[CI] Add long and short prompt tests for DeepSeek-V3.2 (#6536)

### What this PR does / why we need it? This version has no divisibility constraint between tp and mtp+1. However, cudagraph_capture_sizes must be a common multiple of tp and mtp+1, with a maximum of tp * (mtp+1). Therefore, we fixed cudagraph_capture_sizes. We added a long-sequence test (64k input, 3k output) for the two-node mixed deployment scenario. Due to the excessive time required for performance benchmarking, we are only verifying functionality.
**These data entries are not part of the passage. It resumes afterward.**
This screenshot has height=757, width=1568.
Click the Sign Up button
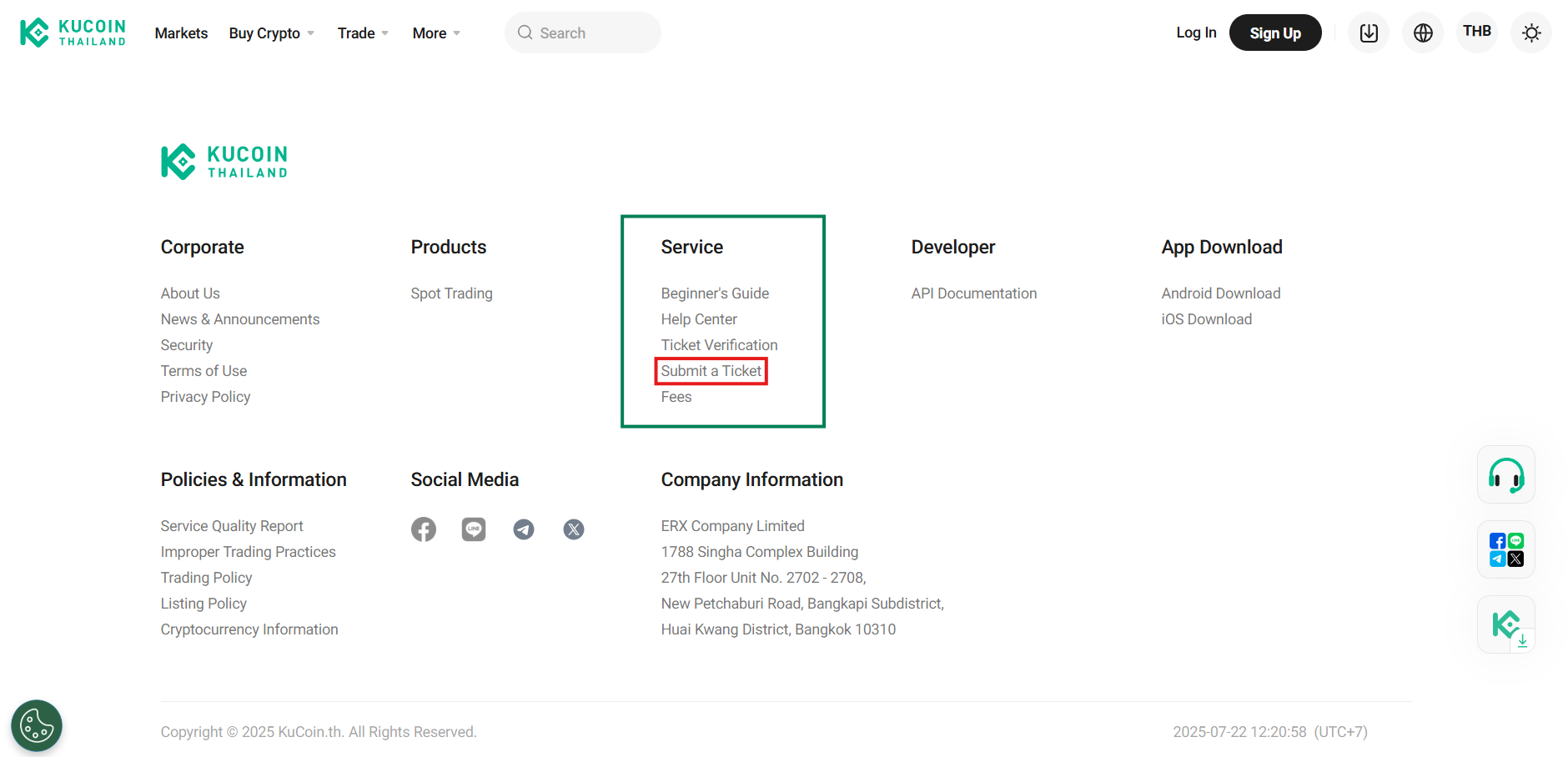coord(1274,33)
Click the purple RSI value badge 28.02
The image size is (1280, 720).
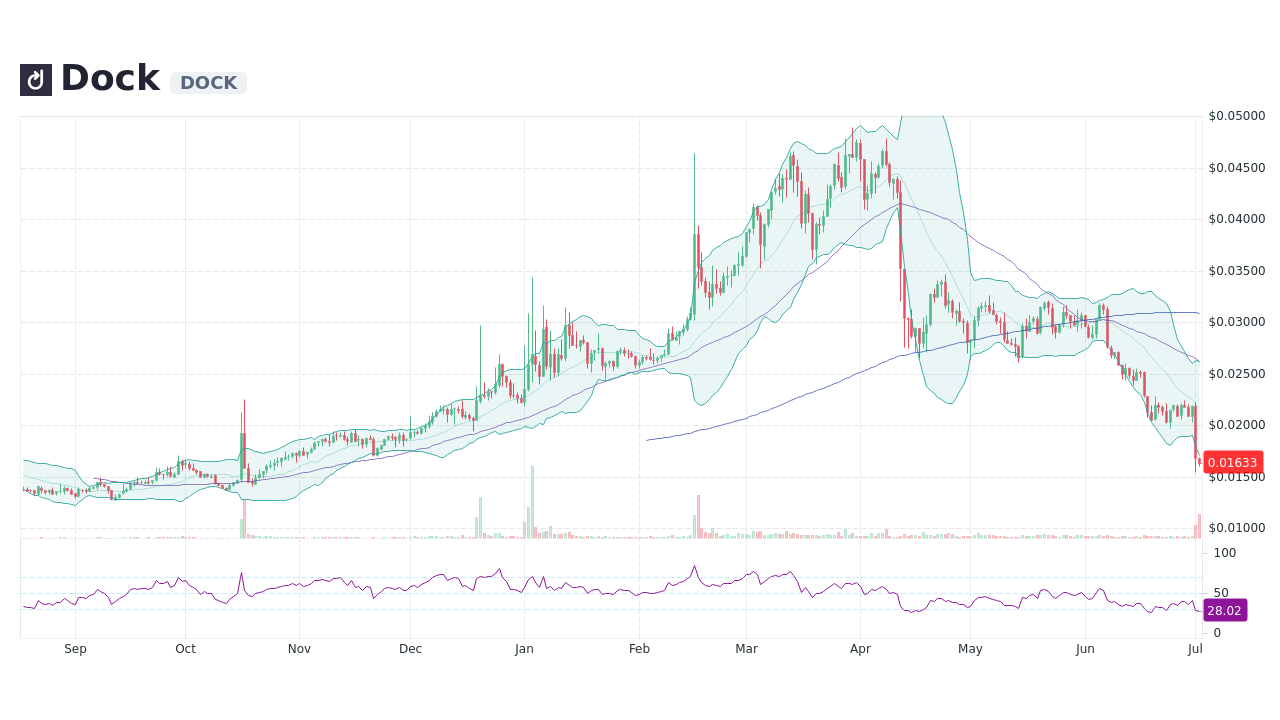tap(1226, 610)
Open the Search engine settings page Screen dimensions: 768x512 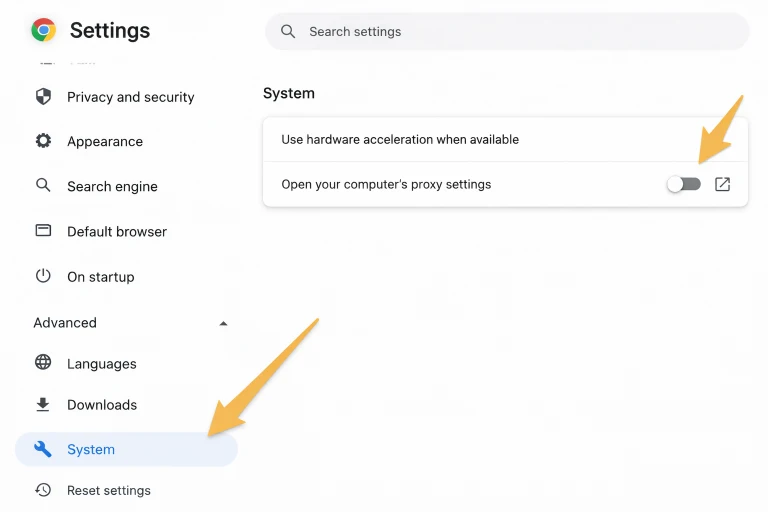click(112, 186)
The single-node scenario is skipped because VRAM limitations prevent launching the model with a max-model-len of 68,000. and we also add aime2025 test for dual-node deepseek 3.2 nightly test. ### How was this patch tested? test at nightly environment. - vLLM version: v0.15.0 - vLLM main: https://github.com/vllm-project/vllm/commit/v0.15.0 Signed-off-by: guozr <guozr1997@hotmail.com> Co-authored-by: guozr <guozr1997@hotmail.com>
2026-02-26 10:58:50 +08:00
parent 169e434f78
commit bc1622338c
3 changed files with 64 additions and 16 deletions
--- a/tests/e2e/multicard/2-cards/test_offline_inference_distributed.py
+++ b/tests/e2e/multicard/2-cards/test_offline_inference_distributed.py
@@ -255,18 +255,18 @@ def test_deepseek3_2_w8a8_pruning_mtp_tp2_ep():
    long_example_prompts = [
        "Hello " * (163839 - 500) + "Hello"
    ]
-    max_tokens = 500 
+    max_tokens = 500
    with VllmRunner("vllm-ascend/DeepSeek-V3.2-W8A8-Pruning",
                    tensor_parallel_size=2,
                    quantization="ascend",
                    enable_expert_parallel=True,
                    max_model_len=163840,
                    compilation_config={
-                        "cudagraph_capture_sizes": [3, 6, 9, 12],
+                        "cudagraph_capture_sizes": [2, 4, 6, 8, 10, 12],
                        "cudagraph_mode": "FULL_DECODE_ONLY"
                    },
                    speculative_config={
-                        "num_speculative_tokens": 2,
+                        "num_speculative_tokens": 1,
                        "method": "deepseek_mtp"
                    },
                    additional_config={